■ CHALLENGE A: List every person named in the article on the NPA split.
■ CHALLENGE B: From the article on the NPA split, reproduce the passage from "While the future" to "own internal turbulence." word for word.
■ CHALLENGE C: Render this sentence from the article on the NPA split in Spanish: "More generally, he takes stock of this attempt to unite the anti-capitalists, and of the parallel trajectory of La France Insoumise, which is also experiencing its own internal turbulence."

News, PoV

Split in the NPA: “A change of epoch for the revolutionary left”

In December 2022, the New Anticapitalist Party’s (NPA), congress ended in a split between two roughly equivalent forces. Readers can see the initial statements of the two groups translated into English here.

After the implosion of the NPA, François Sabado, former leader of the Ligue Communiste Révolutionnaire (LCR), which took the initiative to form the NPA in 2009, dissolving itself into the party at the same time, makes a critical assessment and evokes the aftermath of the revolutionary Marxist current. Sabado’s interview with Mathieu Dejean appeared originally here. The ISP has translated this from the Spanish version of the interview that Viento Sur published.

While the future of the tendency animated by former militants of the Revolutionary Communist League (LCR), of which Olivier Besancenot is a member, is uncertain, François Sabado, historical leader of the LCR, who had seen the NPA as a broader formation that could envelope the LCR (he was a member of its leadership until 2015), looks back on this crisis. More generally, he takes stock of this attempt to unite the anti-capitalists, and of the parallel trajectory of La France Insoumise, which is also experiencing its own internal turbulence.

Mathieu Dejean: With the implosion of the NPA at its 5th congress, is it the end of the political current associated with the Ligue Communiste Révolutionnaire (LCR), born in France in 1966, that continued and wanted to go beyond itself with the NPA?

(Word and item position data)
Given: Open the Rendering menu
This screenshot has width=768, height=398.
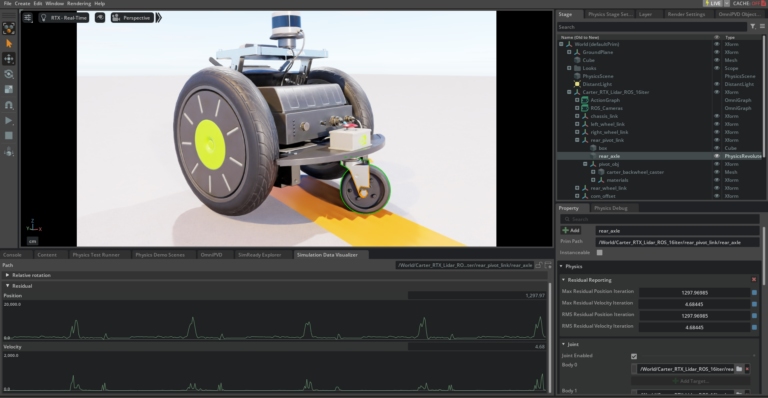Looking at the screenshot, I should point(79,3).
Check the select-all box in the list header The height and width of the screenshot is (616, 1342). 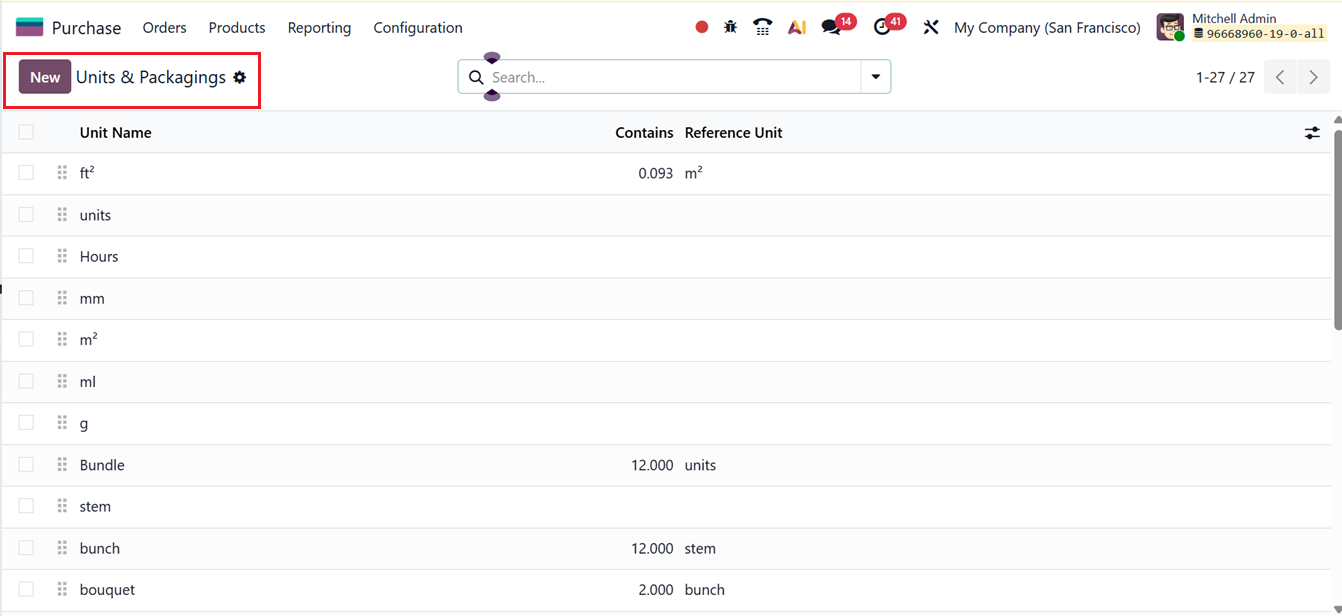(26, 131)
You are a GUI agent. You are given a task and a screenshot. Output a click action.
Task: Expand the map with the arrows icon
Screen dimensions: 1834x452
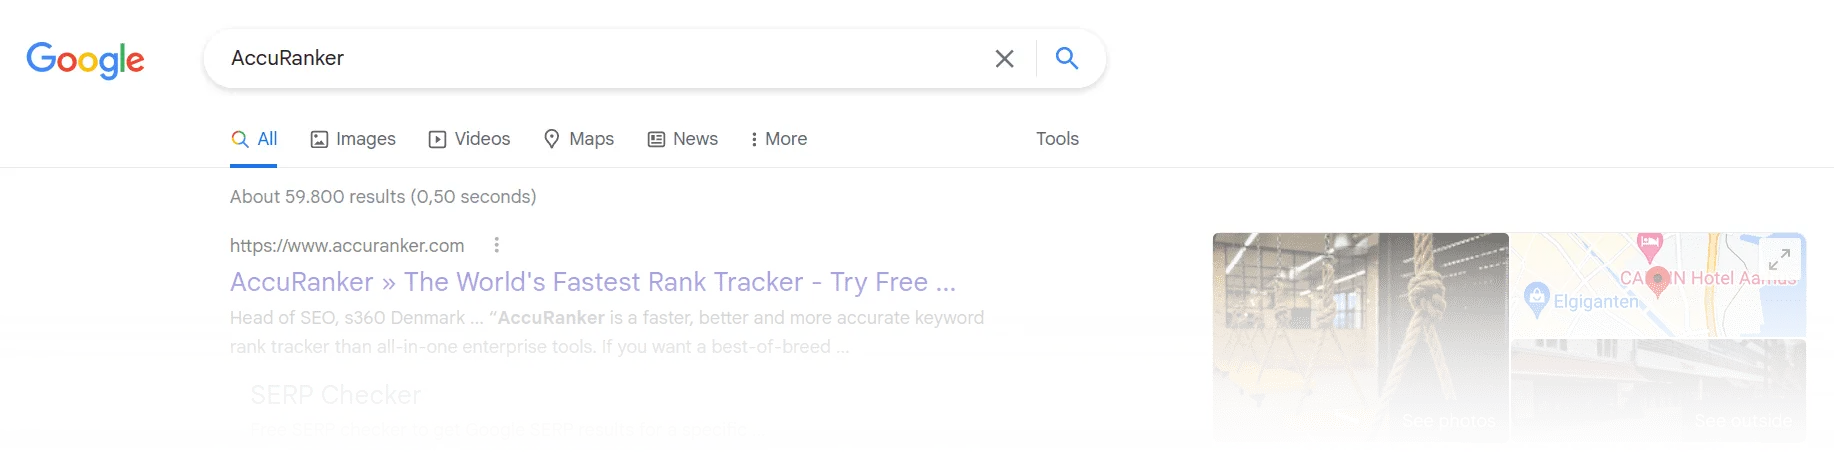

■ EXERCISE RESULT A: François Sabado, Mathieu Dejean, Olivier Besancenot

■ EXERCISE RESULT B:
While the future of the tendency animated by former militants of the Revolutionary Communist League (LCR), of which Olivier Besancenot is a member, is uncertain, François Sabado, historical leader of the LCR, who had seen the NPA as a broader formation that could envelope the LCR (he was a member of its leadership until 2015), looks back on this crisis. More generally, he takes stock of this attempt to unite the anti-capitalists, and of the parallel trajectory of La France Insoumise, which is also experiencing its own internal turbulence.

■ EXERCISE RESULT C: Más en general, hace balance de este intento de unir a los anticapitalistas y de la trayectoria paralela de La France Insoumise, que también atraviesa sus propias turbulencias internas.